CsMYB96 enhances citrus fruit resistance against fungal pathogen by activating salicylic acid biosynthesis and facilitating defense metabolite accumulation.

Citrus fruit are generally confronted with various fungal diseases that cause fruit deterioration and economic loss. Salicylic acid (SA), a plant hormone, is an important signal molecule required for stimulating the disease resistance of plants. However, there has been limited information about the molecular mechanism of SA biosynthesis involving biotic stress response in citrus fruit. In the present study, an R2R3 MYB transcription factor (CsMYB96) was identified to mediate SA signaling in response to fungal diseases. The transient overexpression assay revealed that CsMYB96 contributed to the strong tolerance of citrus fruit to Penicillium italicum along with an increase in SA content; meanwhile, CsMYB96 conferred resistance to Botrytis cinerea in Arabidopsis plants.
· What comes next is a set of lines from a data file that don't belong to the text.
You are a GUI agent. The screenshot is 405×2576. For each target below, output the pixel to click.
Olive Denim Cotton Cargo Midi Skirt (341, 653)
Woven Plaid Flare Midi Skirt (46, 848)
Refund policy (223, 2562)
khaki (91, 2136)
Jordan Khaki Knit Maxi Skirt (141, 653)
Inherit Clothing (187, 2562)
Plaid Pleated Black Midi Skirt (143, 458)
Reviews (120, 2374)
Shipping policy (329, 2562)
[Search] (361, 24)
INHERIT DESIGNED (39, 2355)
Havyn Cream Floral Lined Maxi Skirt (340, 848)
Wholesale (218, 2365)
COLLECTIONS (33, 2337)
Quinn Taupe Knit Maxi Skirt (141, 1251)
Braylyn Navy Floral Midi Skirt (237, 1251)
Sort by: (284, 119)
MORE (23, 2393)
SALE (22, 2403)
Further metabolomic profiling of stable transgenic Arabidopsis revealed that CsMYB96 participated in the regulation of various metabolism pathways and enhanced the accumulation of phenolic acids. RNA-seq analysis confirmed that overexpression of CsMYB96 activated the expression of genes involved in plant-pathogen interaction, phenylpropanoid biosynthesis, and SA signaling. Besides, CsMBY96 directly activated the transcription of calmodulin binding protein 60g (CsCBP60g), a predominant transcription factor required for the activation of SA signaling. In summary, our results reveal that CsMYB96 promotes SA biosynthesis and the accumulation of defense metabolites to enhance the fungal pathogen resistance of citrus fruit and Arabidopsis and provide new insights into the regulation of disease response.